▶ _Written task 1_
List every line in the rows below that contains the string "accomplish".

▶ _Excerpted passage_
☆ ☆ ☆ ☆

Last week, I was in a bookstore with my oldest son killing time before we were to go to a midnight showing of the newest Harry Potter movie.
I happened upon an issue of "Entertainment Weekly" that had Transformers on the cover--it caught my eye. There was also a blurb on the front about the latest Stephen King column. I love those!
Eagerly, I turned to the back page to read it. It was about the latest Harry Potter book, and he made a point that really touched me. I can't remember it verbatim, but it was something like this: '...imagine what it is like for the kids who will be reading the last book, who started reading the series when they were eight, and are now eighteen. It will almost be like they are closing a chapter on their childhoods when they finish this book.'
As I pondered that, I quickly looked over at where Nolan was standing, lump in my throat.
Oh. I hear you, Stephen.
The thing is, we started reading the books when Nolan was seven. I remember winning tickets to take him to see a sneak preview of the first movie, and at the time, I was pregnant with Audrey. We have dutifully plowed through the books, and have eagerly waited/attended the movies all along.
Now that Nolan has reached the ripe old age of thirteen, and Audrey is looking kindergarten full in the face, I am well aware of how I mark some of my kids' lives with Harry.
Tonight, Nolan, Ryan, and I braved the crowds at our local bookstore to buy the book at midnight. We got home, and Nolan and I had our usual argument over who would get to read it first.

☆ ☆ ☆ ☆

▶ _Written task 2_
Answer these questions using the post about reading the Harry Potter books:
(a) What magazine did the writer pick up in the bookstore?
(b) How old was Nolan when the family started reading the books?
(c) Who went to the local bookstore to buy the book at midnight?

(Dataset entries)
☆ ☆ ☆ ☆

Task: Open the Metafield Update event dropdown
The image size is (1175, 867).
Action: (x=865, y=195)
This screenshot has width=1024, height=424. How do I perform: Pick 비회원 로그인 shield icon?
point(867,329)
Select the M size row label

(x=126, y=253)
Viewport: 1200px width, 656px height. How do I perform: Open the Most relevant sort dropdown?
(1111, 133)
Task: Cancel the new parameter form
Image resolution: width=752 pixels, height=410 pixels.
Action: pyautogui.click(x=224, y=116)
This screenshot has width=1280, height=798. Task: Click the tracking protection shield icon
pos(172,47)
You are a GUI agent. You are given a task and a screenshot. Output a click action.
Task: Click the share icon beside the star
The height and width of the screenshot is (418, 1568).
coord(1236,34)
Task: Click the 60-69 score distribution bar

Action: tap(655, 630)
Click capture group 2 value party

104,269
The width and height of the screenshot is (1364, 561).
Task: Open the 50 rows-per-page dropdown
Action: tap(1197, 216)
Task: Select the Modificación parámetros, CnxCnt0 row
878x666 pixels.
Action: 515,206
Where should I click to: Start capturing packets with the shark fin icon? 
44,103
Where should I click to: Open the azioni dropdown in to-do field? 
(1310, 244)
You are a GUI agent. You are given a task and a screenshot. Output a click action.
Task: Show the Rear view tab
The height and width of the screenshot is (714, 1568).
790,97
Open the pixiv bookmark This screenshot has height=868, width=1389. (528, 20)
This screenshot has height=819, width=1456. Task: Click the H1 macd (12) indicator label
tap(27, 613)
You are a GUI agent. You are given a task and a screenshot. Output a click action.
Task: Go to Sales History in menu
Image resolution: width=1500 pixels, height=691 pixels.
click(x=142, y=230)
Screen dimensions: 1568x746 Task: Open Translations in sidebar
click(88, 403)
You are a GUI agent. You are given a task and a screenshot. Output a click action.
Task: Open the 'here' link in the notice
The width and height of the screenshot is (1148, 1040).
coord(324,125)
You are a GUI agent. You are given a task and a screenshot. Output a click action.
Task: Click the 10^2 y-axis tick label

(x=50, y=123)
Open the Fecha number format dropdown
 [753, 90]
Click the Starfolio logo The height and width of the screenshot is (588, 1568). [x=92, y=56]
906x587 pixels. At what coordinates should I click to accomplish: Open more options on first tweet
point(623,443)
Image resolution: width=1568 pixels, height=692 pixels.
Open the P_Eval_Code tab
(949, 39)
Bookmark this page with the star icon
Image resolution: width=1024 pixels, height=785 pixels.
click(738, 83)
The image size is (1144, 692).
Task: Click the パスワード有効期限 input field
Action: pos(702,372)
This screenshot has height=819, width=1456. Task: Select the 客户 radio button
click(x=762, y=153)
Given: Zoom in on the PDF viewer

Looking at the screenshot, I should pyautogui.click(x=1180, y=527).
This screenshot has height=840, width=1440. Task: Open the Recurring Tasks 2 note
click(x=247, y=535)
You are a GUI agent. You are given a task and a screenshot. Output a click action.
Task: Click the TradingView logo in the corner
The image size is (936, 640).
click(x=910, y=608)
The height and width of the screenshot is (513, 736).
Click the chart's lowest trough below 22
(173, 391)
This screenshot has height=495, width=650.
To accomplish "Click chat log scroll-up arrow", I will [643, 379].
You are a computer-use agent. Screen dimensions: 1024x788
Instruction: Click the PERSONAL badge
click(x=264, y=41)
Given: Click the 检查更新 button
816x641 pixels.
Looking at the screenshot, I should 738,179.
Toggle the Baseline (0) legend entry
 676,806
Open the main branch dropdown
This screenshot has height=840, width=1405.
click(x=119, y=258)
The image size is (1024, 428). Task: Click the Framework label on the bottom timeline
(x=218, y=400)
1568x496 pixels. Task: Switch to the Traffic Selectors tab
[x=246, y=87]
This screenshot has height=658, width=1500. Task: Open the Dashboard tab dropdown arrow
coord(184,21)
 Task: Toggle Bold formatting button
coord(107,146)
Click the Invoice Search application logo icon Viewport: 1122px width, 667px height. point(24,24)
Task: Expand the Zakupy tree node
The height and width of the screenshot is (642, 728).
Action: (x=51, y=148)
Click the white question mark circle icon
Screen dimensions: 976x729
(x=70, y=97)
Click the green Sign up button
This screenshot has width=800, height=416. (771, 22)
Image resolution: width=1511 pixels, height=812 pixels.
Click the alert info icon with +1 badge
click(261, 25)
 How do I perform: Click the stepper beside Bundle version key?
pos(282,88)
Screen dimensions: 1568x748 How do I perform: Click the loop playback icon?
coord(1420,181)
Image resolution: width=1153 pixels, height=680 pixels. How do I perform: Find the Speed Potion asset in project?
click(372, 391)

☆ ☆ ☆ ☆

▶ _Expected answer 1_
906x587 pixels. At what coordinates should I click to accomplish: Open more options on first tweet
To accomplish "Click chat log scroll-up arrow", I will [643, 379].

▶ _Expected answer 2_
(a) "Entertainment Weekly"
(b) Seven
(c) Nolan, Ryan, and the writer